Asusta pensar que exista un lugar en el mundo llamado Damadola que pueda ser bombardeado sin provocar escándalo alguno. Ni siquiera una disculpa que no rezume cinismo. Es la indiferencia absoluta. ¿Es ésta la defensa que necesita nuestro mundo libre? ¿Es posible justificar esgrimiendo el concepto de democracia plena, la muerte de inocentes en pro de la salvaguarda de los plenos derechos de bienestar y justicia de nuestro universo civilizado? ¿Dónde están las condenas y los tribunales internacionales? Me resisto a pensar que nuestra libertad requiera un comportamiento impune y criminal. ¿O es que 18 no alcanza el rango de las sobrepasadas centenas de otros sanguinarios golpes igual de execrables? También en Damadola había mujeres y niños, aunque da la sensación de que, como nos pillan muy lejos, no son iguales a los nuestros.

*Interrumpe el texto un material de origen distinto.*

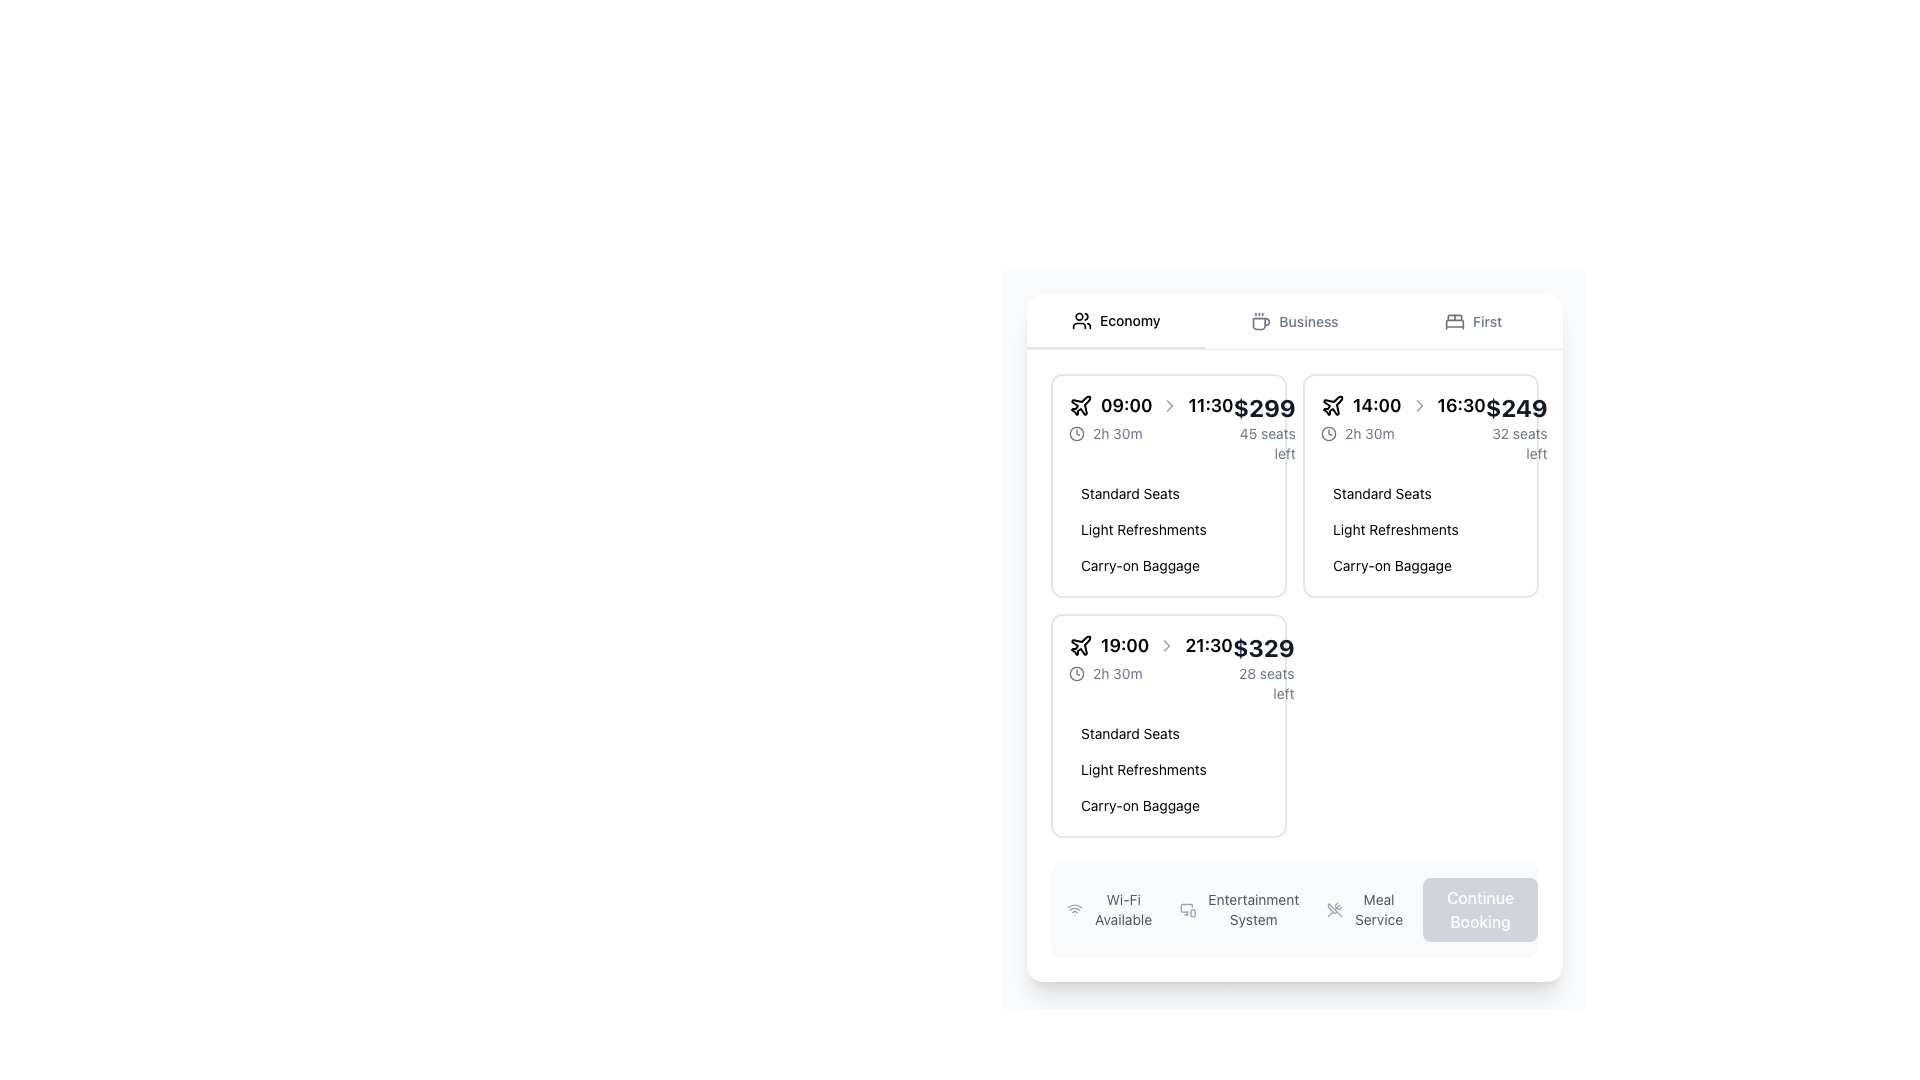 The image size is (1920, 1080). Describe the element at coordinates (1130, 319) in the screenshot. I see `the 'Economy' text label in the horizontal navigation bar` at that location.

La carga de cinismo que preside la relaciones de Occidente con los países árabes es altamente peligrosa. Buena parte de la diplomacia, tanto europea como estadounidense, se basa en la creencia de que el mundo al que representan es superior política, económica y, sobre todo, moralmente. Y lo que es peor, que esta superioridad es más que indiscutible, es una verdad absoluta. Por el contrario, ellos -árabes, musulmanes, moros, etcétera-, muestran una degradación tal en su correspondiente estadio de desarrollo que hace difícil que les lleguemos a considerar como iguales a nosotros. Quizás por eso nos parecen raros y peligroso. También pueda ser ésa la razón por la que ante la noticia del bombardeo de la CIA sobre un pueblo llamado Damadola causando 18 muertos nos quedemos con expresión bovina. Y quizás por eso nos odien cada vez más. A lo mejor ya va siendo hora de proclamar a los cuatro vientos que el peligro no procede del Este, sino del Oeste. Precisamente de allende el océano. De donde cuentan que hay libertad. Vaya coña.